More than one-quarter of physicians (28 percent) report the prior authorization process required by health insurers for certain drugs, tests and treatments have led to serious or life-threatening events for their patients, according to a new survey by the American Medical Association (AMA).
The survey of 1,000 practicing physicians found that prior authorization continues to have a distressing impact on both patients and physician practices. Despite widespread calls for meaningful reform from the California Medical Association (CMA), AMA and others in organized medicine over the last two years, the survey illustrates that prior authorization programs and existing processes remain costly, inefficient, opaque and hazardous in some cases.
Critical physician concerns highlighted in the AMA survey include:
- 91 percent say that prior authorizations programs have a negative impact on patient clinical outcomes.
- 65 percent report waiting at least one business day for prior authorization decisions from insurers – and 26 percent said they wait three business days or longer.
- 91 percent said that the prior authorization process delays patient access to necessary care, and 75 percent report that prior authorization can at least sometimes lead to patients abandoning a recommended course of treatment.
- 86 percent said the burdens associated with prior authorization were high or extremely high, and 88 percent believe burdens associated with prior authorization have increased during the past five years.

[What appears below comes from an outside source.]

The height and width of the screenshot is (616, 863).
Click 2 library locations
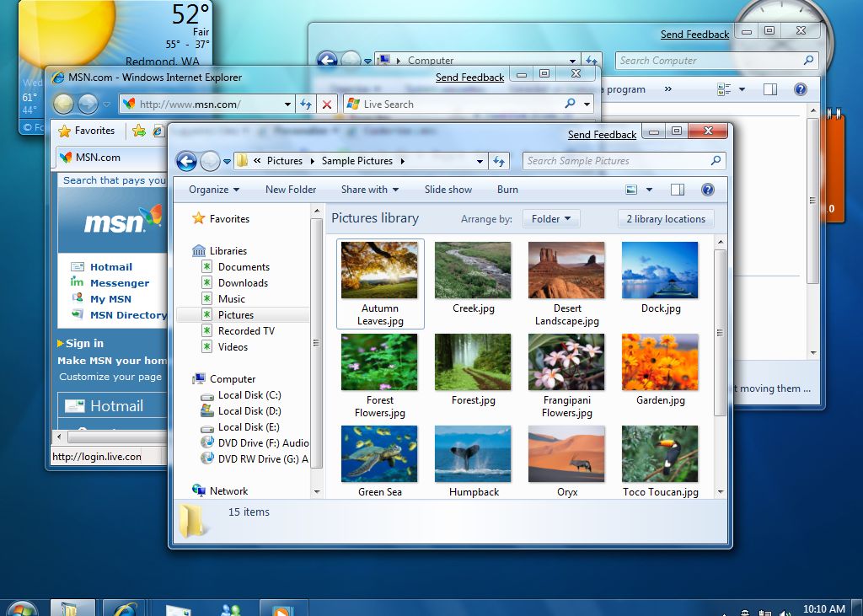665,218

- Every week a medical practice completes an average of 31 prior authorization requirements per physician, which take the equivalent of nearly two business days (14.9 hours) of physician and staff time to complete.
- To keep up with the administrative burden, 36 percent of physicians employ staff members who work exclusively on tasks associated with prior authorization.

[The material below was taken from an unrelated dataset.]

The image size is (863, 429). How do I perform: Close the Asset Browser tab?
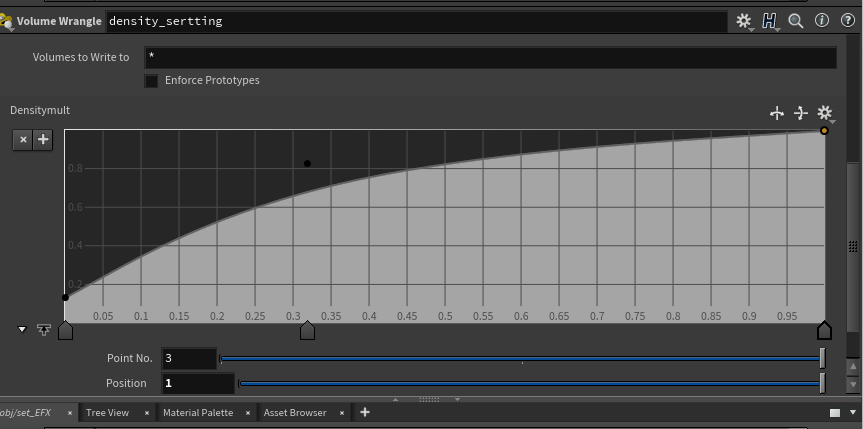tap(341, 412)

“The AMA is committed to attacking the dysfunction in health care by removing the obstacles and burdens that interfere with patient care,” said Dr. Resneck. “To make the patient-physician relationship more valued than paperwork, the AMA has taken a leading role by creating collaborative solutions to right-size and streamline prior authorization and help patients access safe, timely, and affordable care, while reducing administrative burdens that pull physicians away from patient care.”
In January 2017, AMA urged industry-wide improvements in prior authorization programs to align with a set of 21 principles intended to ensure that patients receive timely and medically necessary care and medications and reduce the administrative burdens. CMA and more than 100 other health care organizations have supported those principles.